尊厳死宣言公正証書尊厳死という言葉は、聞いたことがあるかと思いますが、尊厳死宣言公正証書という名称は聞いたことがありますでしょうか?

尊厳死というのは、
病状が重く(末期ガン等)、延命措置が苦痛を伴うだけのものや、それに対して過度な費用がかかるような場合に、延命措置を止めてもらいたい、というように、つまり、死に対する選択について、自らの尊厳を考慮してもらう
というものとなります。もっと簡単にいえば、無理のある苦痛を伴う延命措置は個人の尊厳に反する、という下に、自らの死を選択すると言えるものであるわけです。
それについて、事前に宣言をしておくものが、尊厳死宣言公正証書、と呼ばれるものです。

ここでは、

(1)どういった場合に延命措置を止めてもらいたいか(仮に死亡時期が早まったとしても、苦痛を和らげる措置は最大限に実施してもよい等も)
(2)警察、検察関係者に対して、家族や医師を犯罪捜査や訴追の対象にしないでもらいたい

などについて記載をすることになります。

当然、医師からすれば、延命措置を止めるということは、殺人にもなりかねない問題ですし、家族に対しても、個人の尊厳を訴えておかなければ、家族としてはなかなか尊厳死を受け入れることはできないと思います。

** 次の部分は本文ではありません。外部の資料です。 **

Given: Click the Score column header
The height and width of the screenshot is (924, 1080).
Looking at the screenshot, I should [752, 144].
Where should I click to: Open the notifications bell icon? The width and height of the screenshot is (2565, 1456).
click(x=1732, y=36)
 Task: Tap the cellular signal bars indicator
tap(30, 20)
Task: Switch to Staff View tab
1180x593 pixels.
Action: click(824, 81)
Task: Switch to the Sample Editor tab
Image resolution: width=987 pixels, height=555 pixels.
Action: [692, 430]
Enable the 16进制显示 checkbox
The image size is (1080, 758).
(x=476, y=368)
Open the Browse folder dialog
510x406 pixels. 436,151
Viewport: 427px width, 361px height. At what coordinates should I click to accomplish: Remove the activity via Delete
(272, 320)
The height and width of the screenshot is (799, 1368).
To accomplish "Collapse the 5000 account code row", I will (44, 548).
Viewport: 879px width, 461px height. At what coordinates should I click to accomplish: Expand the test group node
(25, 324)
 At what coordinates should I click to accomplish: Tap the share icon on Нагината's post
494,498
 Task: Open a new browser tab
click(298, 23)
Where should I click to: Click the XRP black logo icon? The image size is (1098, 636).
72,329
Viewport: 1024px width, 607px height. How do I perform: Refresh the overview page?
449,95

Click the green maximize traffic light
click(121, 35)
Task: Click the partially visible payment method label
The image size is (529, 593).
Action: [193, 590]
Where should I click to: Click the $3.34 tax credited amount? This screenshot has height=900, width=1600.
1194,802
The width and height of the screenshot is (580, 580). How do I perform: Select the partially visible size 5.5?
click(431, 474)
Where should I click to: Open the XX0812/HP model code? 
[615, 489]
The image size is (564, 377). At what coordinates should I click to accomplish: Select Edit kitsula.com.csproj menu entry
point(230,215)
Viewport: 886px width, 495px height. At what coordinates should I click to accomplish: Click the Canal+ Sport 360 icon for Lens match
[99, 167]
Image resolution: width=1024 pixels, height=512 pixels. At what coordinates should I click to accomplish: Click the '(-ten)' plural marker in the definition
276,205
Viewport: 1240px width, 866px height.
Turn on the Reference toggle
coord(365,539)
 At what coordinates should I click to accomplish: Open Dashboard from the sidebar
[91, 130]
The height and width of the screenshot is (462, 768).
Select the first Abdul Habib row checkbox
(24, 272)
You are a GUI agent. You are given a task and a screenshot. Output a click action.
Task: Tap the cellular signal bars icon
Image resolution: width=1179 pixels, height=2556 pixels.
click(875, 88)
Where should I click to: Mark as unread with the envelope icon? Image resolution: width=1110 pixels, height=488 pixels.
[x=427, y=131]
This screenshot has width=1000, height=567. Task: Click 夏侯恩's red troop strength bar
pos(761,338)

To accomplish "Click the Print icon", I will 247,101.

ですので、こうした宣言をする公正証書にしておくわけです。

松浦コメント最近、尊厳死宣言公正証書の作成依頼が増えています。依頼者は、
(1)一人で暮らしていて家族のいない方
(2)離婚をされて子どもと二人暮らしをしておられる方、
が多いでしょうか。これらに共通をしているのは、周りに迷惑をかけたくないという気持ちが強いようであるということです。
たとえ家族がいなくとも、友人もいるわけですし、残される方にとってはとても寂しいものでもあります。迷惑だなんて考えるな・・、という思いがあっても、当人はそうは思いませんから、一つのあり方として選択をされるのでしょう。
なお、私がセクシャルマイノリティ・LGBTのサイトの中で、このコンテンツを取り上げたのは、あえて取り上げているわけではありません。当事者の方の中には、お一人でこの点について悩まれている方もいるかもしれませんから、そこへの一つの知識として置いていただくのはよいですが、いずれにしても、これを読まれて、パートナーに迷惑をかけたくない・・、というように考える必要はありません。
私がこの話しをした意図は、個人の尊厳、を具体的に考えていただきたいというところにあります。
自分の“死”について尊厳を維持できるのであれば、当然“生”についても尊厳を維持できるということを考えていただきたいのです。状況はひとそれぞれですが、誰しも尊厳を持って生まれてきています。誰もが皆です。

チェック作成方法

(STEP1)
公証役場へ相談・依頼にゆかれるか OR 行政書士(私含め)などへ文面の相談をする。 ※ 印鑑証明書(3ヶ月以内に取得のもの)を持ってゆかれるとよいですよ。

(STEP2)
文面の確定後、完成日の予約をする。

※ 当日は公証人手数料(1万7千円~2万円程)と実印を持っていかれてください。なお、行政書士などへ相談をされている場合には、公証人への依頼もその方へお願いすることができます(その場合には、完成日の当日に公証役場へゆかれればよいだけです)。